I borrowed this from the local library on a whim (the selection of audiobooks is limited, so I often pick up something on impulse). It was a bit strange, but quite enjoyable.

It tells the tale of a young Irish man who has moved to Florida, USA and writes a novel called “Space Coast” which after receiving many rejections is at last published and becomes an unexpected best-seller, making him exceedingly rich. So far so good: but his beloved wife is killed in a senseless bank robbery not long after the book is accepted for publication.

Ten years after the tragedy, after a decade wandering the world, rich but miserable, he comes back to the town where he and his wife had lived. After quite a long lead-up, about half-way through the book, strange things start happening… and at this point the book becomes intriguing, if not particularly deep.

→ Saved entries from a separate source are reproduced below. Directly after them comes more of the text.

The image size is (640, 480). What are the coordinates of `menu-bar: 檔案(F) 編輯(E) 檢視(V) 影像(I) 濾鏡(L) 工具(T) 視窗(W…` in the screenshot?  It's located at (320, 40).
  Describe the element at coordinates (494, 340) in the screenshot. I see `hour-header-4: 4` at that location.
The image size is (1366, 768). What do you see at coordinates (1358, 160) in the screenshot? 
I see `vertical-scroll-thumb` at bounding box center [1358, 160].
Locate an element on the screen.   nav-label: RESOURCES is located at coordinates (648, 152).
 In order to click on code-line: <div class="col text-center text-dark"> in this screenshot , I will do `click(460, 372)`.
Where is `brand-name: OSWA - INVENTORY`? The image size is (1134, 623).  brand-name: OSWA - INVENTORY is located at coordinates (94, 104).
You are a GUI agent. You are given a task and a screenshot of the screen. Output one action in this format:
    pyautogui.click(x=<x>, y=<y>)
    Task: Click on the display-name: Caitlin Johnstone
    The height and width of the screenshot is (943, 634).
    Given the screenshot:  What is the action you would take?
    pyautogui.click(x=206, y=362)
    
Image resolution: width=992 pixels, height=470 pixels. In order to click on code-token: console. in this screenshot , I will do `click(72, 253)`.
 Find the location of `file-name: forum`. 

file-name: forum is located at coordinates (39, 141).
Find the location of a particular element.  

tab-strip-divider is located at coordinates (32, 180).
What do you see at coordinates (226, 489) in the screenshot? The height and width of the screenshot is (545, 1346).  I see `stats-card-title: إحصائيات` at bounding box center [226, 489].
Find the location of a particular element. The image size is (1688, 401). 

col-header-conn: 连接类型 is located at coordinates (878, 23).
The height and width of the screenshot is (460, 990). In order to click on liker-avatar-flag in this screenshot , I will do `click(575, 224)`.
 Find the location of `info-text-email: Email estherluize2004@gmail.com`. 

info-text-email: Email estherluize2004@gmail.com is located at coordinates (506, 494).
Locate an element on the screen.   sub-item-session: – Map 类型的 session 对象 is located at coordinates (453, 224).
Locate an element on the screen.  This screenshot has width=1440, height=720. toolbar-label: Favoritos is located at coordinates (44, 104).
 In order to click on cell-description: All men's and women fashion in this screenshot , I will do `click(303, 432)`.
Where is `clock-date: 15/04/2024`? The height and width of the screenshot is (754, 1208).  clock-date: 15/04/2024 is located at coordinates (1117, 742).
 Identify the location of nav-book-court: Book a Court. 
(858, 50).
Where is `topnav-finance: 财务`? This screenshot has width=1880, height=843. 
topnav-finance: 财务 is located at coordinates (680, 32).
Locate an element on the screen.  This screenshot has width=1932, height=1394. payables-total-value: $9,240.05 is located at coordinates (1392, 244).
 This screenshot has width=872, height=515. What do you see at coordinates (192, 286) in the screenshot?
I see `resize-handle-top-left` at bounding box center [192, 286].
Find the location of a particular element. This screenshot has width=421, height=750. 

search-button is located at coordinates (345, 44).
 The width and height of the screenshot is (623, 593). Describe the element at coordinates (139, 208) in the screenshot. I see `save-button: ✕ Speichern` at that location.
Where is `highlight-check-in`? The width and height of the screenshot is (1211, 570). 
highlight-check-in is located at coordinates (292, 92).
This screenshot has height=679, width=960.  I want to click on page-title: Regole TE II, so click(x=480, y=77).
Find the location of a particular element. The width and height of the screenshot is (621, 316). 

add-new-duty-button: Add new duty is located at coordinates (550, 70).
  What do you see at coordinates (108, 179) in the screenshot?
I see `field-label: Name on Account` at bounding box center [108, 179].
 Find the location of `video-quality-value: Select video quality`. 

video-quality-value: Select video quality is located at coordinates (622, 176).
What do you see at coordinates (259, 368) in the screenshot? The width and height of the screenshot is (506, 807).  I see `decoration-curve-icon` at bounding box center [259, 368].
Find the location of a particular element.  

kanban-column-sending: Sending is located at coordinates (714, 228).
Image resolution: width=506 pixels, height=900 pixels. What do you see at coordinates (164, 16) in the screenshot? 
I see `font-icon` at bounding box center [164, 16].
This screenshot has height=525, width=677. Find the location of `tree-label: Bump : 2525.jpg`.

I’ll look out for some other books by this author.

The Ladies of Grace-Adieu by Susanna Clarke

Audiobook

I am a huge fan of Jonathan Strange and Mr Norrell, which is an astonishingly good book (I’ve read it three times). Set in the 19th Century in a slightly different version of Britain, in which the study of ancient magic and faerie begins to yield positive and practical results.

This book is a compilation of stories which Clarke apparently couldn’t fit into the numerous side stories and footnotes in the original book. They vary greatly in character and seriousness, but most have an underlying humour. I particularly liked “Mr Simonelli, or the Fairy Widower” in which a country pastor discovers he has fairy relations. This is not necessarily a good thing…

Settling Accounts Quadrilogy by Harry Turtledove

E-books on my iPhone

Whew! I’ve finally finished the “Southern Victory” alternate history series by Turtledove – eleven long books detailing the consequences of the Confederate States winning “The War of Secession” in 1862. Great stuff, really, but I think I’m glad I have finished it. I feel like I have been reading this forever.

At least, I think I have finished, unless Turtledove unleashes yet another trilogy taking the history beyond the end of the Second Great War.

Nine Dragons by Michael Connelly

Paperback, my collection

The latest of Connelly’s Harry Bosch books. Bosch’s daughter, living in Hong Kong with her mother, is apparently kidnapped in retaliation for Bosch’s investigation of Chinese Triads in Los Angeles. Bosch charges off to do the Rambo thing, but not everything is as it seems…

Currently Reading

I’m currently reading:

  • A Presumption of Death by Jill Paton Walsh & Dorothy L Sayers (Audiobook)
  • Wolf Hall by Hilary Mantel (Hardback*, my collection)

* Just a note on book prices in Australia – it was cheaper to buy this beautiful hardcover version from Amazon and have it shipped to Australia (admittedly with some other books to share the cost) than it would have been to buy a thick paperback version here, whose spine would have cracked in no time.